Take each line of the data that contains the string "computer" and copy it.

▼

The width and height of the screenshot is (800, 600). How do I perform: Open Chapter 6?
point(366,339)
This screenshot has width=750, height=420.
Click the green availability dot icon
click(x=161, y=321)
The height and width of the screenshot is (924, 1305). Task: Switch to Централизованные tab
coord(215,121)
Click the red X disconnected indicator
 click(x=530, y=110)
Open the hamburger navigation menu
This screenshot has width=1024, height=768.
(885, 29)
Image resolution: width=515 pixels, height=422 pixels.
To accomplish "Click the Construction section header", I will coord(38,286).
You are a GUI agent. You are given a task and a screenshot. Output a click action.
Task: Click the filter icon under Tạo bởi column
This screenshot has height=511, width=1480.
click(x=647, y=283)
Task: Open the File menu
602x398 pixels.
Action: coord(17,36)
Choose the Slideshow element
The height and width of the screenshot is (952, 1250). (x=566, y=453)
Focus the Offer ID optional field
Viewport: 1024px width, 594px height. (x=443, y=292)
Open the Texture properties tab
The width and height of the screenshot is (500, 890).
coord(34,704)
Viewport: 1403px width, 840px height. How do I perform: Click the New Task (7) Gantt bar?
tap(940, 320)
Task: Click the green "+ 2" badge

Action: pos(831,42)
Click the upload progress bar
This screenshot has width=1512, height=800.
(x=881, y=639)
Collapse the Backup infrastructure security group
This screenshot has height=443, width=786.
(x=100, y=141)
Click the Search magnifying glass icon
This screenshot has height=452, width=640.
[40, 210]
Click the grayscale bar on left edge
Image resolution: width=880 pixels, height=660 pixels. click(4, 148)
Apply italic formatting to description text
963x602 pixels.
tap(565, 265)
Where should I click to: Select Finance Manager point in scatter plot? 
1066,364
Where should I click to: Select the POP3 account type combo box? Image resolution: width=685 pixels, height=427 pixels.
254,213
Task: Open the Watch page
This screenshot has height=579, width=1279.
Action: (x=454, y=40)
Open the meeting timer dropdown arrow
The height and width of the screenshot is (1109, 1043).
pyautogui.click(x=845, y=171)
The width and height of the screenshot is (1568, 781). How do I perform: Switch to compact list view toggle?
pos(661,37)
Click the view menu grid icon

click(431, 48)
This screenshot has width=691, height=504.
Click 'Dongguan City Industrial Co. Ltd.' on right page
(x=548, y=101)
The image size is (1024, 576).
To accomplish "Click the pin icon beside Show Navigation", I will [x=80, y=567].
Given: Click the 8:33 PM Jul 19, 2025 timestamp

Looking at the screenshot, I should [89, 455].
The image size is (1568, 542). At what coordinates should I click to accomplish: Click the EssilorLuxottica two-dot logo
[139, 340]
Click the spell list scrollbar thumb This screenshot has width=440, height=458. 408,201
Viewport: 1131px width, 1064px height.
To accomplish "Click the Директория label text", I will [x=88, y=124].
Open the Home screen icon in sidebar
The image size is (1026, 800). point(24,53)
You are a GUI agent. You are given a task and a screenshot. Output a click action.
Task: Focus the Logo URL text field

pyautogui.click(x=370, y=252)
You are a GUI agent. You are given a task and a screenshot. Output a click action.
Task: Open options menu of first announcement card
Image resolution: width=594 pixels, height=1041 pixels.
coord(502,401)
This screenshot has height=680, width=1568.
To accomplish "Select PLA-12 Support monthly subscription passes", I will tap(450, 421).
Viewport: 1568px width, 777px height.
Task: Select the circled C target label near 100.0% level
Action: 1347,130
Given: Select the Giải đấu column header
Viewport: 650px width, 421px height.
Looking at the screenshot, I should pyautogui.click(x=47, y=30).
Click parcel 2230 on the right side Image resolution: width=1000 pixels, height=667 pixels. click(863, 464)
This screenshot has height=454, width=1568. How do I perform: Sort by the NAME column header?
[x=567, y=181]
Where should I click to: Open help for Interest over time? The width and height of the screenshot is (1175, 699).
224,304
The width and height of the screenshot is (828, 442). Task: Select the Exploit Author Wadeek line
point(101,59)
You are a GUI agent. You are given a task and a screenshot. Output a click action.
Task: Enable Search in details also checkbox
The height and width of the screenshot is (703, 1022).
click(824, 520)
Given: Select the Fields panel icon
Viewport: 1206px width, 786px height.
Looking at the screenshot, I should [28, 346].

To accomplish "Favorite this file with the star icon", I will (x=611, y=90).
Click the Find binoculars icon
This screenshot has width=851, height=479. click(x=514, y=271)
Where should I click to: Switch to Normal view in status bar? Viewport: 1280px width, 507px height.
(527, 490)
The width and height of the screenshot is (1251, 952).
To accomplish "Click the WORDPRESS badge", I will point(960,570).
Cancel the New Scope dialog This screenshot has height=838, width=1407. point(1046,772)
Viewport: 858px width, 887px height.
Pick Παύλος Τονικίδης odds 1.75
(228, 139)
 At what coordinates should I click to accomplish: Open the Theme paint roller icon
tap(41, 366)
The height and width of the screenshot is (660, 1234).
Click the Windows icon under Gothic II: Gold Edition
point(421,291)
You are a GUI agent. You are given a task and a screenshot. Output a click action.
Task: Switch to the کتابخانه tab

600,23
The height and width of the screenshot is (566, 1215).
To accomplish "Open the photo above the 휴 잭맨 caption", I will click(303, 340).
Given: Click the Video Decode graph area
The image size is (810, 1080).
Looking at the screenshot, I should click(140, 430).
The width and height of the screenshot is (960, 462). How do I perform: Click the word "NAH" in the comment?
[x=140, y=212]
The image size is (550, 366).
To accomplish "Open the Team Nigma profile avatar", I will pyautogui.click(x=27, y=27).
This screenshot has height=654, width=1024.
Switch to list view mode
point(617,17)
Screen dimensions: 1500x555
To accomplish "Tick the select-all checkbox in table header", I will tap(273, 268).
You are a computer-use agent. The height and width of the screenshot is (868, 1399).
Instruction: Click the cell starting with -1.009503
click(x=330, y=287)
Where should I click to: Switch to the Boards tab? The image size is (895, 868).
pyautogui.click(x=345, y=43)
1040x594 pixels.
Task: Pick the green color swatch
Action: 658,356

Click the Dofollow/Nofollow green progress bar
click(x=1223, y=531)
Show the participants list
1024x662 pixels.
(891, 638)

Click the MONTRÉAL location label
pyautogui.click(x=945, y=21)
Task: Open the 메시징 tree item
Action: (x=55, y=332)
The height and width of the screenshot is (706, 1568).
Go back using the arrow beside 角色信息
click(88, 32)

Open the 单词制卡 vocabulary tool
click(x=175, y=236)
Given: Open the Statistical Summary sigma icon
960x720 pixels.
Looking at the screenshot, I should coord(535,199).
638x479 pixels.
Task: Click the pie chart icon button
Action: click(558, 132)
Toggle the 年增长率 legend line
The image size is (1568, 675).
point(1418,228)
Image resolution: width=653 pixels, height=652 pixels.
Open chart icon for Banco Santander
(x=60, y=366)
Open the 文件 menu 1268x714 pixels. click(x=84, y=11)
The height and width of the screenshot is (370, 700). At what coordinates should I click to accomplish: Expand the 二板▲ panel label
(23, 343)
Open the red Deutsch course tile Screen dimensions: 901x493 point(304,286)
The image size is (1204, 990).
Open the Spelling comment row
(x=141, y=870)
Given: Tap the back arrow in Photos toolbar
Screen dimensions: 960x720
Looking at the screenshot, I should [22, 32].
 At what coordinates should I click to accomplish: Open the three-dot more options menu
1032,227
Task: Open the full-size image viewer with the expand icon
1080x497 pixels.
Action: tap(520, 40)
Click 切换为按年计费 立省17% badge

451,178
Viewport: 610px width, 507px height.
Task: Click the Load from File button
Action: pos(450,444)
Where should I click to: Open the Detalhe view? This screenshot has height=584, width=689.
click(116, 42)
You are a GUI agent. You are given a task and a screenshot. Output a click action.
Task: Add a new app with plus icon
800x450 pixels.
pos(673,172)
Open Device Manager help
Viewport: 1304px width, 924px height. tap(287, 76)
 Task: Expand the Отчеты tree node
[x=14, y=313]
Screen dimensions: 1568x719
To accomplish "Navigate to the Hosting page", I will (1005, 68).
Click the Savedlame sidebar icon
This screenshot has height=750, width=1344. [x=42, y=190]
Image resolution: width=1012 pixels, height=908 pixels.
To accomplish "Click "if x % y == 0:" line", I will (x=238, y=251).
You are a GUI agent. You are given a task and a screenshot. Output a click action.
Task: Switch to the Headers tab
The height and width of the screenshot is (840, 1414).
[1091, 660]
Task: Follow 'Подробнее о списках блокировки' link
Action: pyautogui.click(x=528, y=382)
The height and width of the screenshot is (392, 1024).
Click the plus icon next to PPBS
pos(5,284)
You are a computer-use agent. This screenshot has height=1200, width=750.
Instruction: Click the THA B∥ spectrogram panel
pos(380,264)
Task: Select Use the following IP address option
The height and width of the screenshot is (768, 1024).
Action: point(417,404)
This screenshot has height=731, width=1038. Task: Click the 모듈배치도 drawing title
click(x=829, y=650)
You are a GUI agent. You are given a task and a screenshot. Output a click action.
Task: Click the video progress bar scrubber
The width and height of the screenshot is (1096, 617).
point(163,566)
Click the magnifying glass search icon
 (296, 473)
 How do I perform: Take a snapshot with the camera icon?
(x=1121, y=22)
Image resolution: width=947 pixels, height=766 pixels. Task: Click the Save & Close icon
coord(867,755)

▲

## ANSWER TO THE PROBLEM
You are a computer-use agent. The height and width of the screenshot is (868, 1399).
You are a computer-use agent. This screenshot has height=1200, width=750.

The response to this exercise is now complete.